Adding to this complication, aging increases brain inflammation. It's a double whammy for people with a history of concussion. Their depressive symptoms are likely related to inflammation so they may not respond to antidepressants.
"A lot of people with a history of head injury don’t develop mental-health problems until they’re in their 40s, 50s, or 60s,” said lead author Jonathan Godbout, associate professor of neuroscience at The Ohio State University and a researcher in the Institute for Behavioral Medicine Research.
"That suggests there are other factors involved, and that’s why we’re looking at this two-hit idea – the brain injury being the first and then an immune challenge. It's as if one plus one plus one equals 15. There can be a multiplier effect."

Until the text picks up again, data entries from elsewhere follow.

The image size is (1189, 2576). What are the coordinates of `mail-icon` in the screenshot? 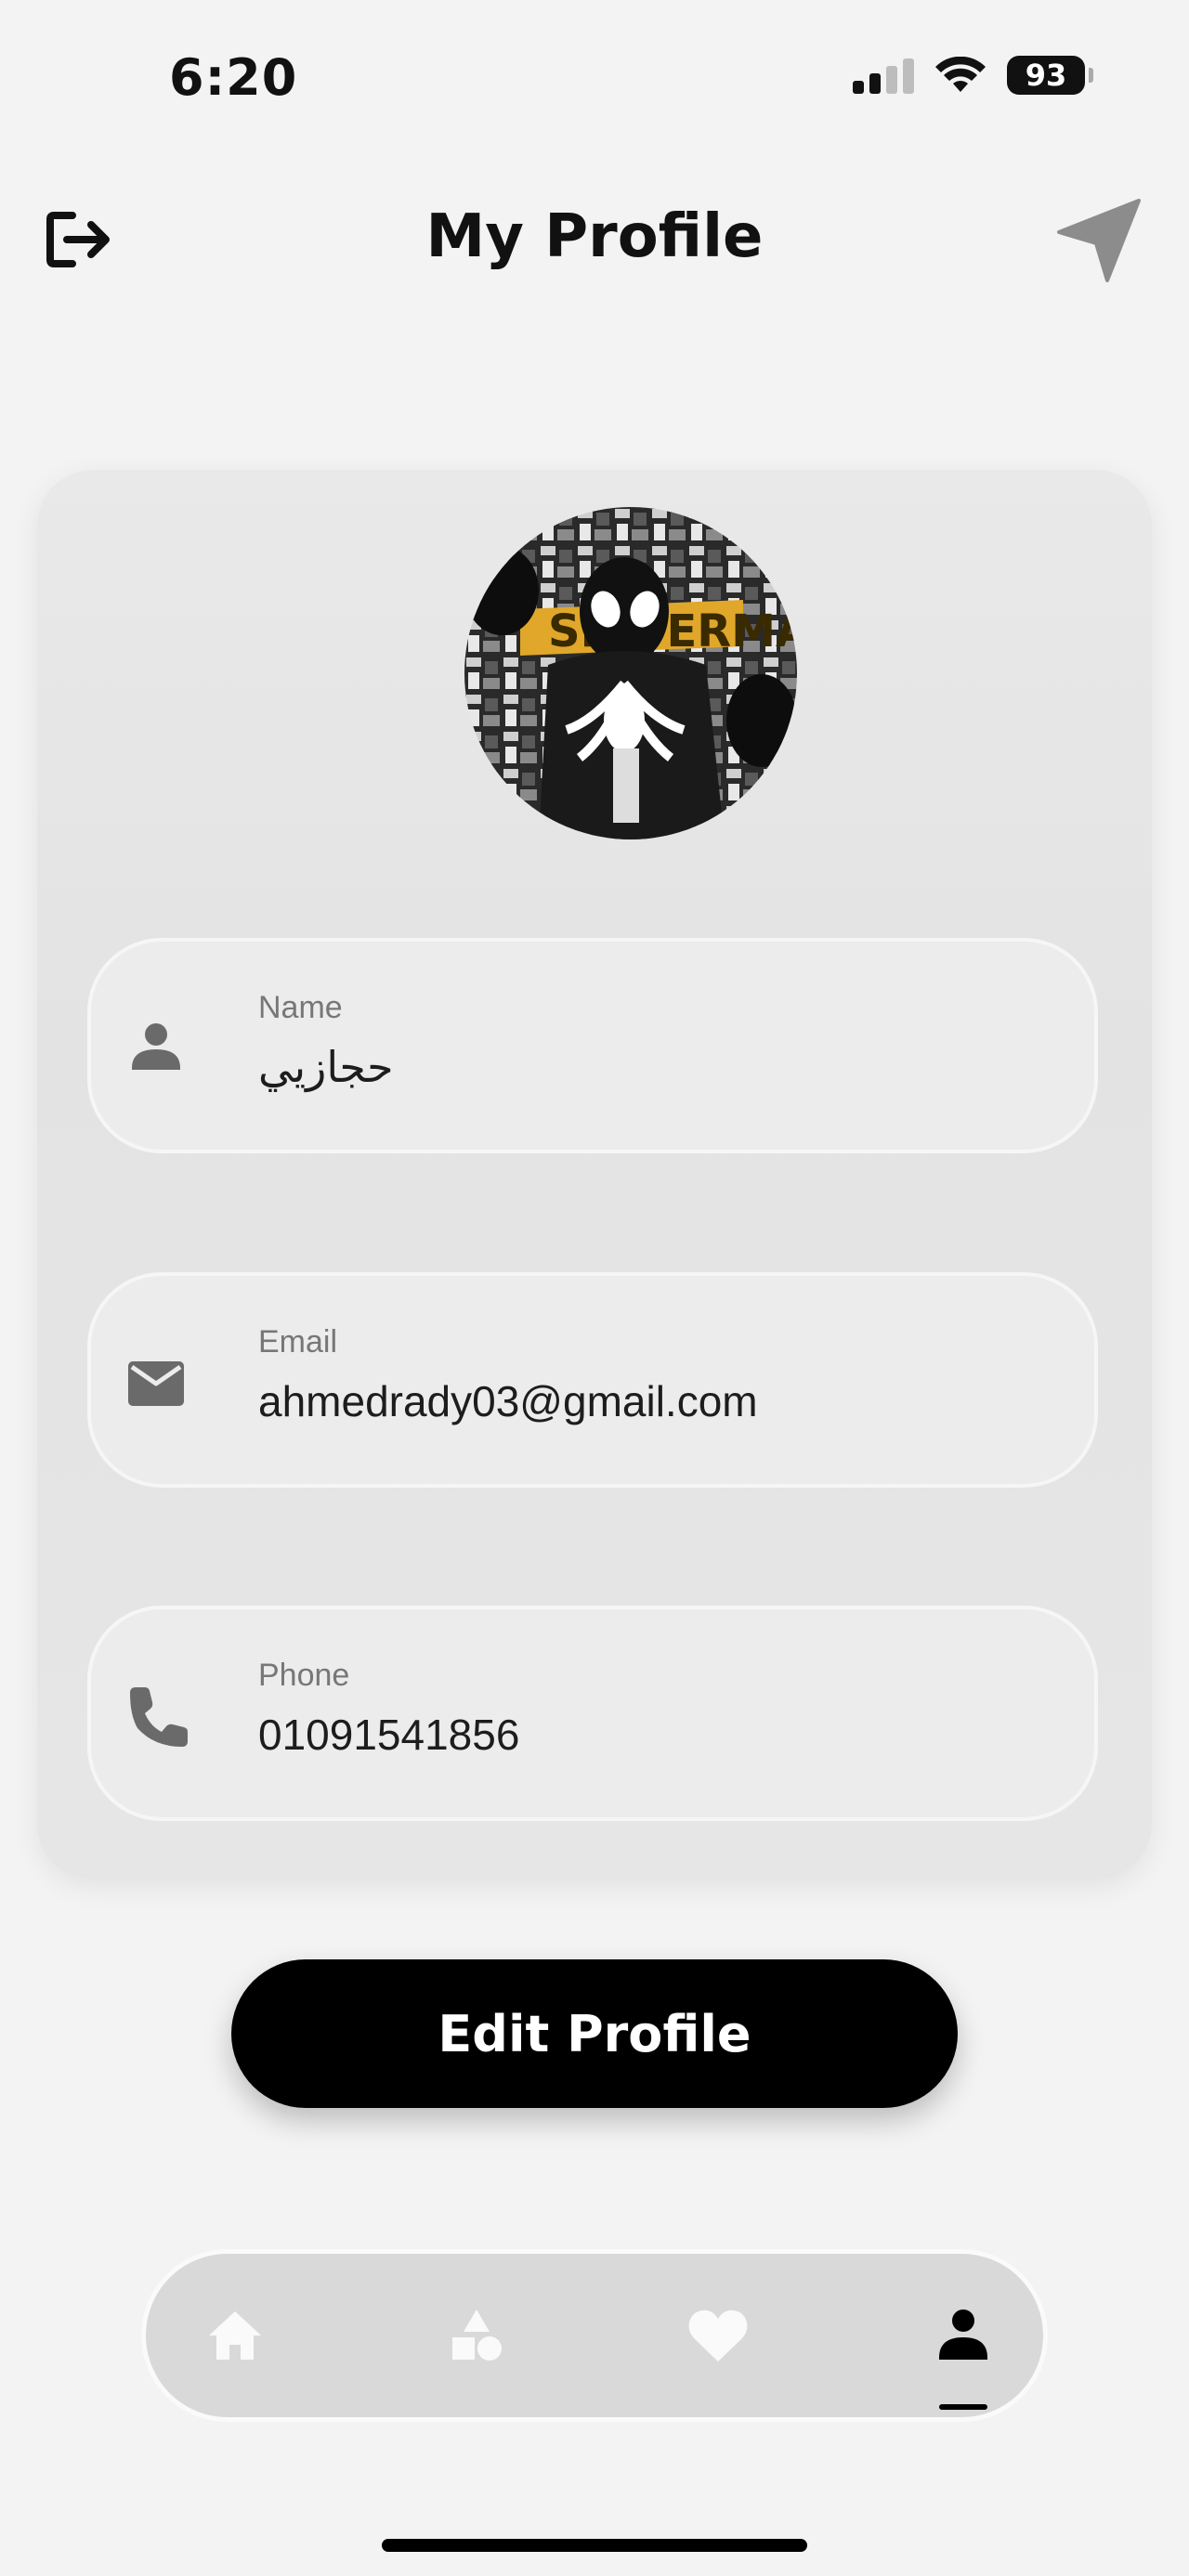 It's located at (156, 1384).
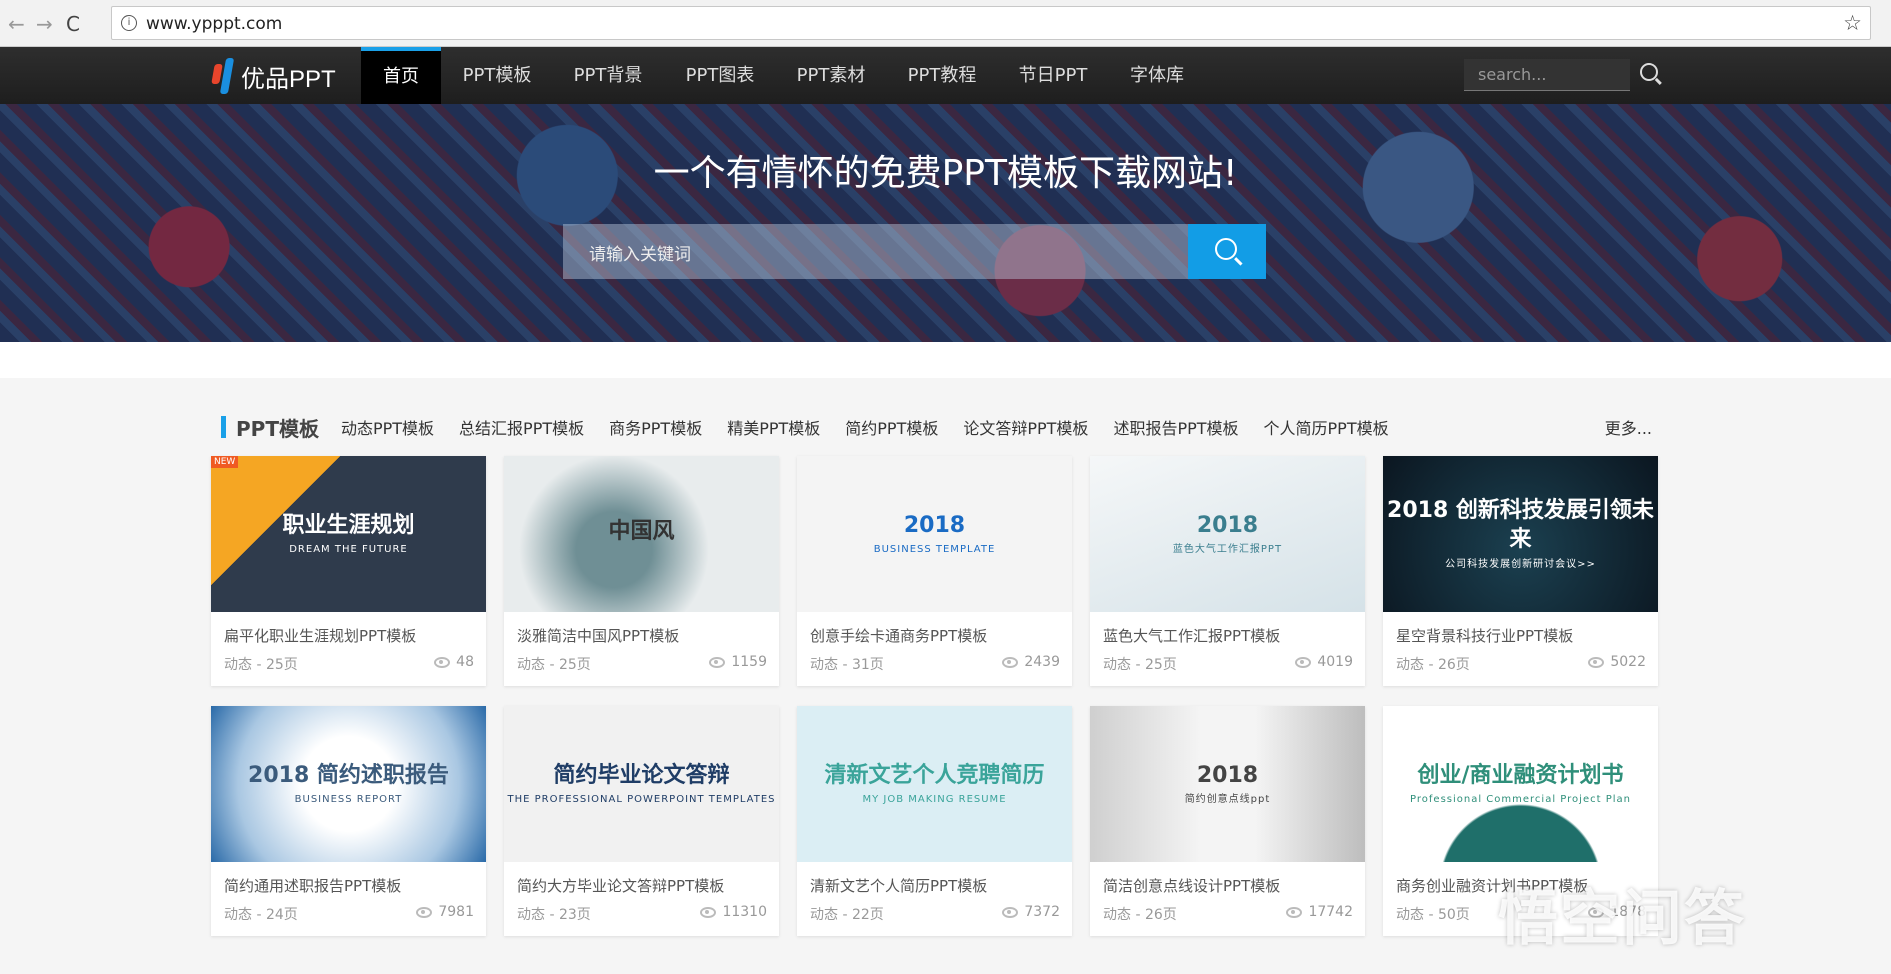 The width and height of the screenshot is (1891, 974). I want to click on template-title: 蓝色大气工作汇报PPT模板, so click(1192, 636).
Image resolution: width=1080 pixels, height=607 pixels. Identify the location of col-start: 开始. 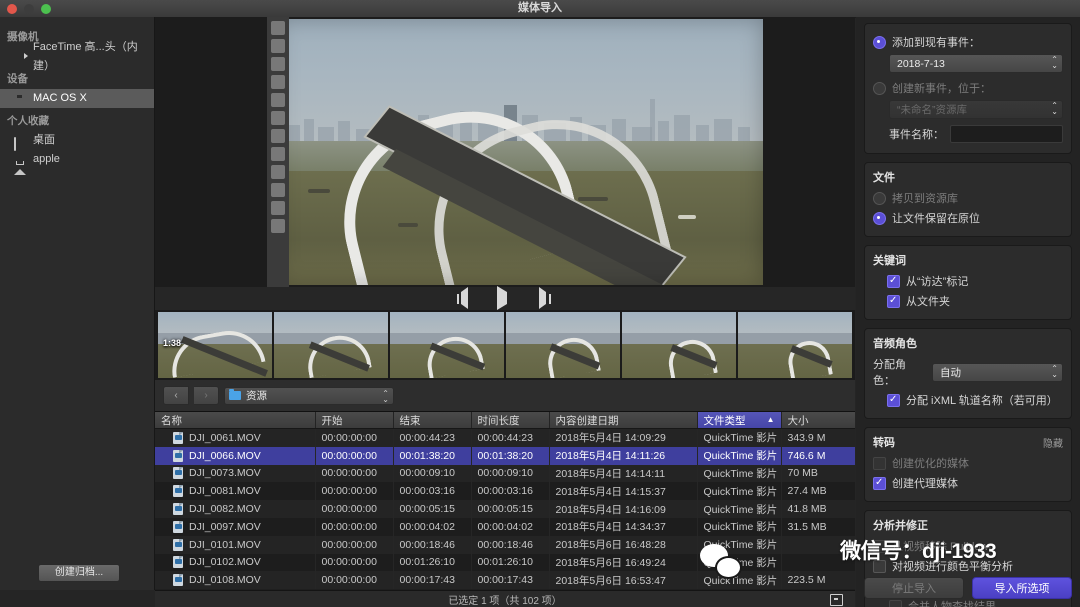
(354, 420).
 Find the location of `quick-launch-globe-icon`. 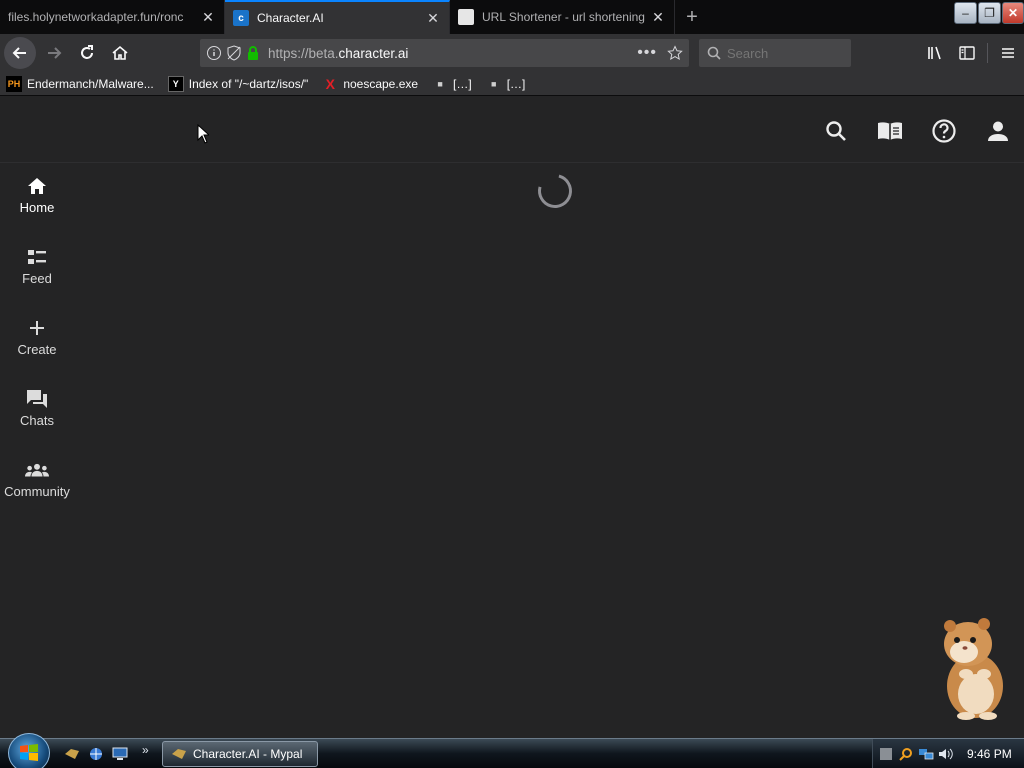

quick-launch-globe-icon is located at coordinates (96, 754).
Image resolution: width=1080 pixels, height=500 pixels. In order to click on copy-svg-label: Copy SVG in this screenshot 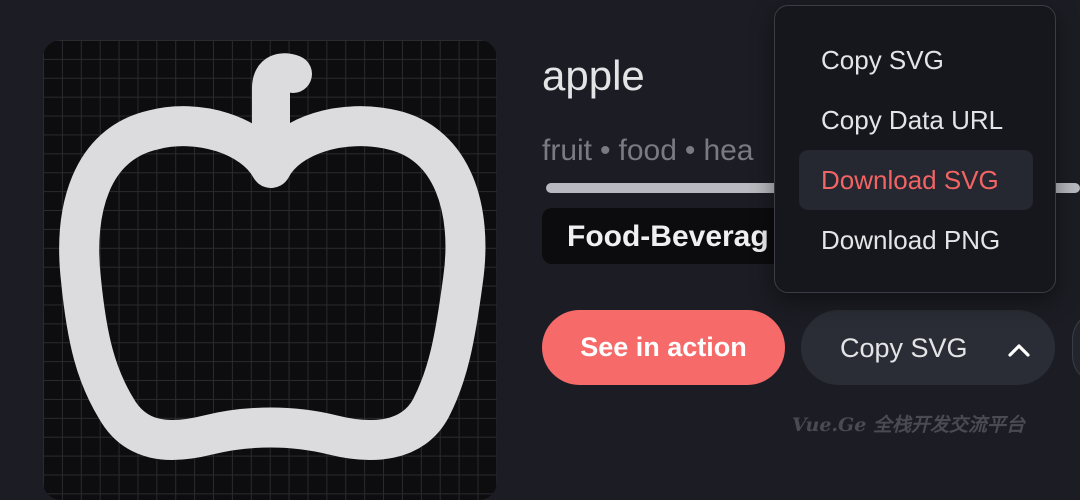, I will do `click(904, 348)`.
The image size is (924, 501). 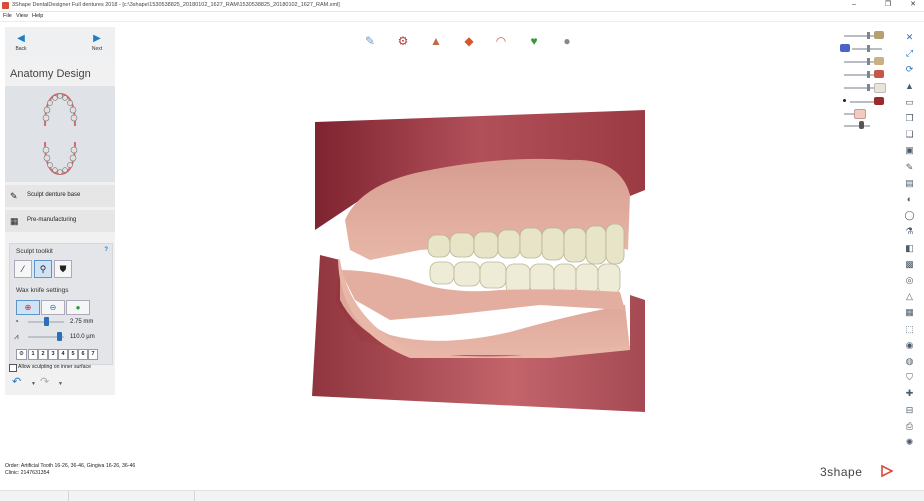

The type of brain injury researchers were considering had to do with concussive brain injury. This type of injury results in a diffuse trauma to the brain. People, and mice in this case, recover fairly quickly, typically showing no problems with thinking or moving after the injury. The mice in this study had brain cells on high alert – an inflammatory state – one month after head injury. This is longer than necessary.
"The young adult mice that have a diffuse head injury basically recover to normal, but not everything is normal," Godbout explained. "The brain still has a more inflammatory makeup that is permissive to hyperactivation of an immune response."
These mice were more susceptible to depression when provided circumstances which could produce that reaction. And days later the depressive immune response continued.